The German government is not following a viable model in the long term. Even Madame Lagarde, who heads the IMF, said so recently. And yet Germany has a European responsibility. Because it is the leading European economy. If Germany wants to conserve the euro, it has no other choice than to have a European policy.

The rise in euro’s value before and during the financial crisis.
FAZ: Many Germans believe that Germany no longer has much influence in Europe.
AM: The European Central Bank functions according to exclusively German objectives, copied from the Bundesbank. The euro and its exchange rate, which is overvalued, function according to German interests. Also, the conception of competitiveness is not our own. That is a great deal.
We are asking for a rebalancing on all the fundamental economic parameters: labor costs, currency, protectionism, energy policy. Either we make Europe with reciprocal concessions, or the German right has decided to impose its ideas on all the others. But this will not last.
There are countries which cannot stay in the eurozone at this price. The consequence will be that the eurozone will not be able to survive. The history of European construction is the history of compromise. We are being asked to align ourselves on the interests of the German right.

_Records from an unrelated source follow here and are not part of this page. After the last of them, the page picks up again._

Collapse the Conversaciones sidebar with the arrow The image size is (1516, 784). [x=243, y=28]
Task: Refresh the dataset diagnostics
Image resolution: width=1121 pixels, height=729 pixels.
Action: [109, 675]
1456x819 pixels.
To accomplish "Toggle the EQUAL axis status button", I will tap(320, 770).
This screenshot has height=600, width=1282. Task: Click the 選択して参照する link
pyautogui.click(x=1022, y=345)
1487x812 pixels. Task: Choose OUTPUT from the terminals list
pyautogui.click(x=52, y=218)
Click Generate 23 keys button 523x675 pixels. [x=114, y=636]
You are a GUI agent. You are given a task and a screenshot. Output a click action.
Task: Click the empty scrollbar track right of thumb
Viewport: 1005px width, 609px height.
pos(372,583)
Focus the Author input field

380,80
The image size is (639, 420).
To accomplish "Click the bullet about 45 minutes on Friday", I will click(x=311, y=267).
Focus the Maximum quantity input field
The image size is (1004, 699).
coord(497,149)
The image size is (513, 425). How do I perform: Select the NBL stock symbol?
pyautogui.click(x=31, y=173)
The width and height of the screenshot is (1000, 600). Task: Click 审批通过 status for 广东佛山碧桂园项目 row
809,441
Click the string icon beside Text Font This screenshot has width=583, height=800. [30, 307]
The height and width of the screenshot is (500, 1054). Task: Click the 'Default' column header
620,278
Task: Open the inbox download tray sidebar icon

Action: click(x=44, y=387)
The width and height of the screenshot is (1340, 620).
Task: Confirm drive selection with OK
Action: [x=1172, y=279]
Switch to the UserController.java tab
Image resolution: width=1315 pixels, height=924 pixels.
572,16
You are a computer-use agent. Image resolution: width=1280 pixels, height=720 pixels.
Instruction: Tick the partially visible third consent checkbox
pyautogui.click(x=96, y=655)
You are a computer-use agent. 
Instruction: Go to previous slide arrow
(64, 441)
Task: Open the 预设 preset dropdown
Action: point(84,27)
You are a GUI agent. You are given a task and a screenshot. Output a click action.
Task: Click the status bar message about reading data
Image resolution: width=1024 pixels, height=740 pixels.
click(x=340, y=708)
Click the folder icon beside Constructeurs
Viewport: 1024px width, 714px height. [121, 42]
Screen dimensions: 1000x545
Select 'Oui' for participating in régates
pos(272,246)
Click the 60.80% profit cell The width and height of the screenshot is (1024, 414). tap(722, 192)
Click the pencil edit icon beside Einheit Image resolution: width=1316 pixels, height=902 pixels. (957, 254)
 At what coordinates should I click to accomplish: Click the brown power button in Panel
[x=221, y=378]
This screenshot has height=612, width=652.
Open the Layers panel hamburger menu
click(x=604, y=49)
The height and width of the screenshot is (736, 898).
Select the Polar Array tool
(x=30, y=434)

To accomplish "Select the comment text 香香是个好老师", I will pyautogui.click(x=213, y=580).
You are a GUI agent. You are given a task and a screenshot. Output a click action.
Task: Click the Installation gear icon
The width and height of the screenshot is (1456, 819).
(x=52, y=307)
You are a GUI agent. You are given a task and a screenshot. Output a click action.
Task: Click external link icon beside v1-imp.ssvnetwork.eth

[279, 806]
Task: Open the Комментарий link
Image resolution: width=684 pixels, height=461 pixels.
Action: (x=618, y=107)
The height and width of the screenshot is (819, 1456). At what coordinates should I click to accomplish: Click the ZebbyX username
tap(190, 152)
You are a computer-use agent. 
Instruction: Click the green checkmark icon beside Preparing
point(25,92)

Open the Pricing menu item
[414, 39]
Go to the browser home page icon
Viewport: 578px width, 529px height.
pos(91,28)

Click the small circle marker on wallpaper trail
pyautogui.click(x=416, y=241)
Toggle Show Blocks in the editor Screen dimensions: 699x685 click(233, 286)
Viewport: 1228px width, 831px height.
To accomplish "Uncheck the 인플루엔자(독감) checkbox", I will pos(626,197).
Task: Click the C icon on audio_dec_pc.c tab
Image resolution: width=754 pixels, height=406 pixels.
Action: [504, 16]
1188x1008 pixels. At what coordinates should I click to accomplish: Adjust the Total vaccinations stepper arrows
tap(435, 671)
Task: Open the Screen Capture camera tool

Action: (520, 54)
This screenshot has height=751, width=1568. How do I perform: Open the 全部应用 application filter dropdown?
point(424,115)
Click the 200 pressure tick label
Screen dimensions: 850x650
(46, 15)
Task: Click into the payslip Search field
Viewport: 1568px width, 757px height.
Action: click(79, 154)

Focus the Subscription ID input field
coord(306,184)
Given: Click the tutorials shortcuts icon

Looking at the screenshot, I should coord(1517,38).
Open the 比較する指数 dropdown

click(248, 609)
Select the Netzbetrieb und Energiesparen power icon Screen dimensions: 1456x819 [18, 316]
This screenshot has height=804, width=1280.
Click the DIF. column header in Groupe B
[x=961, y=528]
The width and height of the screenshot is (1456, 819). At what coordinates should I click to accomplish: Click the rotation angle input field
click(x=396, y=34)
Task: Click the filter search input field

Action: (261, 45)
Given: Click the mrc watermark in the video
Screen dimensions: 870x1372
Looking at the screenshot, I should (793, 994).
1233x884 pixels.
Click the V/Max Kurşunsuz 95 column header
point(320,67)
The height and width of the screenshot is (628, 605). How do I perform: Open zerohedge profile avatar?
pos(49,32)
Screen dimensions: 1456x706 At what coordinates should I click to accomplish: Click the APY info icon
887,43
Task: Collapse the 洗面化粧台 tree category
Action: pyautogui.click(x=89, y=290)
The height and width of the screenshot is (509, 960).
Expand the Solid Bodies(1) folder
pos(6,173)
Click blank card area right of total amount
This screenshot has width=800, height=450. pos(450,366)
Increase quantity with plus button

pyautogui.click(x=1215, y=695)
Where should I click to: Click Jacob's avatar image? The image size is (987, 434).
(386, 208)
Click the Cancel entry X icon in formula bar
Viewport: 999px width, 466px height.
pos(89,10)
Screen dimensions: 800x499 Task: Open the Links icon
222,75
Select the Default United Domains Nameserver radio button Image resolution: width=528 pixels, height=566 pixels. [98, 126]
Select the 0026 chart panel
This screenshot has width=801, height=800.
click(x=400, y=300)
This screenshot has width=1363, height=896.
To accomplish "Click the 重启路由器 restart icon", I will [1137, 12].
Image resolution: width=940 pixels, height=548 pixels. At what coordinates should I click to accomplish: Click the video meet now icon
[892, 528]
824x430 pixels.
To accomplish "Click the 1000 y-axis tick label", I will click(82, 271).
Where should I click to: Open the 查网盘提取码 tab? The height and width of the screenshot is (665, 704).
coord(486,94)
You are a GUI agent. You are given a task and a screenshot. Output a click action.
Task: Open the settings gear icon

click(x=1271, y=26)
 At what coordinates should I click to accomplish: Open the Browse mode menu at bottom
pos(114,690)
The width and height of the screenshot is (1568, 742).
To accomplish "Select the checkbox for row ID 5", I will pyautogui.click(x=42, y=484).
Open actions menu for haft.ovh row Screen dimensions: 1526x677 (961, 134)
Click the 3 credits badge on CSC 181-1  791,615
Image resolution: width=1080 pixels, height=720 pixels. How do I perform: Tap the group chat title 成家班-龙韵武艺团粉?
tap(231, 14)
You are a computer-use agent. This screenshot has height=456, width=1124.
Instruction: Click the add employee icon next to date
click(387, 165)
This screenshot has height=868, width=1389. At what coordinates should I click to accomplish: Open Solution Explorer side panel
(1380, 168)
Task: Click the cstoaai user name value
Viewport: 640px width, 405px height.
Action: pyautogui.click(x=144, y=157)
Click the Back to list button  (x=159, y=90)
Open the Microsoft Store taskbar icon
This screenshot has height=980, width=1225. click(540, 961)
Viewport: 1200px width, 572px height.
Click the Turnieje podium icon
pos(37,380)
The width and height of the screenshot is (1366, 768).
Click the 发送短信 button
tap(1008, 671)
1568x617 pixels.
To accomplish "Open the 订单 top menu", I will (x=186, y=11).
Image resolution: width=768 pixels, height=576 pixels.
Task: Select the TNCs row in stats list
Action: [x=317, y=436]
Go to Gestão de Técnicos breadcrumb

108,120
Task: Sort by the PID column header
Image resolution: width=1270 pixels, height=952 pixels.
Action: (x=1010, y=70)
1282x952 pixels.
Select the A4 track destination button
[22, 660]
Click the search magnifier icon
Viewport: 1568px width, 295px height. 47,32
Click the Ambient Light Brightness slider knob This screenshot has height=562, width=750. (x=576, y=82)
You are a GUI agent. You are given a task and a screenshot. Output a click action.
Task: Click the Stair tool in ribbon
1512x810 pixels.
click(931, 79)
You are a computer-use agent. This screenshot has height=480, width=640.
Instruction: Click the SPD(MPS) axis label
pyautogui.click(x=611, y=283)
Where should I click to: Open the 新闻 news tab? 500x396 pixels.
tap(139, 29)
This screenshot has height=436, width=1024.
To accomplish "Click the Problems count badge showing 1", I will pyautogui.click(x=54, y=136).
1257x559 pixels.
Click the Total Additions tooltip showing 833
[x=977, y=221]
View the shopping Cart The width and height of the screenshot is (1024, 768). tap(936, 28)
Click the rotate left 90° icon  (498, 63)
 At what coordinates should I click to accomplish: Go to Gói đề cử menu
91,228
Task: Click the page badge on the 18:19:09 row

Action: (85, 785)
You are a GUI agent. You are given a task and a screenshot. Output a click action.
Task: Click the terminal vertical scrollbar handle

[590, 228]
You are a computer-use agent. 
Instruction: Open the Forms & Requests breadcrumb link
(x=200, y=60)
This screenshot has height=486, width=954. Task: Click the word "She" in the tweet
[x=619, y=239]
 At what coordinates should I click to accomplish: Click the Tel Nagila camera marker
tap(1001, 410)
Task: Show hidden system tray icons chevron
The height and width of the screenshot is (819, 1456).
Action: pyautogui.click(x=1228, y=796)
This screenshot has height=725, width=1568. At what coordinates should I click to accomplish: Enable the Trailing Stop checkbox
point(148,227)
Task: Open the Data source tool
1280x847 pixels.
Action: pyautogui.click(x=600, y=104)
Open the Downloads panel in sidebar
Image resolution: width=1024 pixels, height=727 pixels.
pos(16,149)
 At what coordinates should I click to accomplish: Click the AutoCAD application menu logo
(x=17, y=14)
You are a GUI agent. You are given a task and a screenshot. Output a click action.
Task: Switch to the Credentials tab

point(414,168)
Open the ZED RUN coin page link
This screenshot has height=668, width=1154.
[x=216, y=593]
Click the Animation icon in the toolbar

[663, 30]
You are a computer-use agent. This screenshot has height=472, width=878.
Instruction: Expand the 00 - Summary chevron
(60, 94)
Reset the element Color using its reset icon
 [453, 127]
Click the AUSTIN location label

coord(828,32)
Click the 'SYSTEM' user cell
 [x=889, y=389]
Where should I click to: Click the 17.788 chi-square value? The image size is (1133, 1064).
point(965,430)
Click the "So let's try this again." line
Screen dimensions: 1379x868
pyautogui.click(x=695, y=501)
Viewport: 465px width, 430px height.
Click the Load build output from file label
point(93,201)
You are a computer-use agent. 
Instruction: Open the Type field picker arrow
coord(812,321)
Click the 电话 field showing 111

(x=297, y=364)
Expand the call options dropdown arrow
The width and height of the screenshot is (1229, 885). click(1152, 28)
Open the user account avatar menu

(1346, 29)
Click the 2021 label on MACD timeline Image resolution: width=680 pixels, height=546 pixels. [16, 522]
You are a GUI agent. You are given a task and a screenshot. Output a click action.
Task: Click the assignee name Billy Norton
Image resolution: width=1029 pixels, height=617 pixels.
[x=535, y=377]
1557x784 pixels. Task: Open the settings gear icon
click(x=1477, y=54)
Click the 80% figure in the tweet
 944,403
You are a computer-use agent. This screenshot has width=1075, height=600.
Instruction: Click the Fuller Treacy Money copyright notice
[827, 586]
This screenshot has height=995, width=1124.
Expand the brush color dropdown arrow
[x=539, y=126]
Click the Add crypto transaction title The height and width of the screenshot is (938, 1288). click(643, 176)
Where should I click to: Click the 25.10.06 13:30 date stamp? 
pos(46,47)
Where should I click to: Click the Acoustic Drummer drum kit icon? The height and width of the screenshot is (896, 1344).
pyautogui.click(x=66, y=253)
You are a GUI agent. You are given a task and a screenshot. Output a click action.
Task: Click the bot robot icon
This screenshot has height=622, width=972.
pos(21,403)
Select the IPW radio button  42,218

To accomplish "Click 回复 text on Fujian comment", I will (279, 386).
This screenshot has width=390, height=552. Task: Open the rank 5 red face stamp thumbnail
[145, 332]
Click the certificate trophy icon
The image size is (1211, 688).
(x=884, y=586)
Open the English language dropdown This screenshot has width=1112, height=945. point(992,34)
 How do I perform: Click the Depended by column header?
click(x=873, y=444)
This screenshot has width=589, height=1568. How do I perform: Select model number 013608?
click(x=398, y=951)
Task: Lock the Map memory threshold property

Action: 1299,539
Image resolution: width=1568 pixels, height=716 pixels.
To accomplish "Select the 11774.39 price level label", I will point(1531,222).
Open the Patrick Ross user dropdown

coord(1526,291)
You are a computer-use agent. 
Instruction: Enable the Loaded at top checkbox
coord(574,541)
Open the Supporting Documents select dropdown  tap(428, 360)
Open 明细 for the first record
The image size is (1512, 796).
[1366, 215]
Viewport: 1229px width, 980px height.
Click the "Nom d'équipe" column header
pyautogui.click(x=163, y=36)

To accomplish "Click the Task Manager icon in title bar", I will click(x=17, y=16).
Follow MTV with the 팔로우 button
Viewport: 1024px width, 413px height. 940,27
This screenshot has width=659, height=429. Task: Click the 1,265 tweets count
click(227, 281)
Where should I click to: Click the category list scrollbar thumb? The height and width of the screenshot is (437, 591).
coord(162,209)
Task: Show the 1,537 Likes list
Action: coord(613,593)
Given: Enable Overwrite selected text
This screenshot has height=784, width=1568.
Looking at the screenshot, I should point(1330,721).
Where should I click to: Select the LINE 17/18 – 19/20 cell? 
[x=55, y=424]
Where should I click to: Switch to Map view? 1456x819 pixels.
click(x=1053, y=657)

This will not be possible.
The victory of François Hollande, if it were to come [interview on 27 March 2012], will be the sign that the French do not want to have their policy dictated by the German right which is putting Europe in danger.
FAZ: A lot of Germans want to abandon the euro.
AM: Some French as well. But we Socialists want to save the euro. We will only be able to do so through reciprocal concessions. And Germany, which is in a position of strength, should accept concessions. It’s up to it to make them this time.
FAZ: And if Germany does not make them?
AM: Then we will unfortunately lose the euro sooner or later. This will start with a small peripheral country which will leave then public opinions will realize that countries can recover quickly through competitive devaluations. Germany will be surrounded by these countries and isolated in Europe.
FAZ: Germany has lived with a strong Deutschmark in the past.
AM: Everyone would lose out with the end of the Euro, Germany too. I want us to look for the common interest.
FAZ: How do you see the role of the ECB?
AM: We want to change the mandate of the ECB. That it not only fight against inflation but also stimulate growth, like the Federal Reserve does in the USA. And that the ECB accept talking with heads of State and Government to find balance points [sic].
FAZ: What should be done against public deficits?
AM: The states are not all poorly run, because some of them are indebted because they rescued the banking system. If we had put in place the tax on financial transactions, this would have funded without any difficulty the repayment of the entirety of the public debts of the eurozone in a few years.
FAZ: But the states have for years lived above their means and created deficits before 2008. And now investors can stop financing these deficits, as in Greece.
AM: Greece is a separate case which was not dealt with in time. Let’s not forget that Spain had a surplus before the crisis. The Greek debt is a drop of water, a molecule in the ocean of debt, compared to the 4.599 trillion euros that have been swallowed up by the bailouts of the financial sector.
But for other countries, investors have never stopped financing states’ debt. The solution is to take the part of the public debt due to the bailout of the banks, to put it in a common pot and have it financed by the financial sector.
FAZ: But at the same time you want the banks to finance the real economy. How is this possible?
AM: It is the banks that put us in this situation. Let’s start by finding those responsible where they are.
As Minister of Industrial Renewal it is going to be interesting what
Arnaud Montebourg will accomplish.
I have the feeling it is a change in tone and not substance–except for the Euro thing. Nice article.
A weird title isn’t it? Ministre du Redressement productif, OK. I think you’re right and he will not have the means/budget to do much.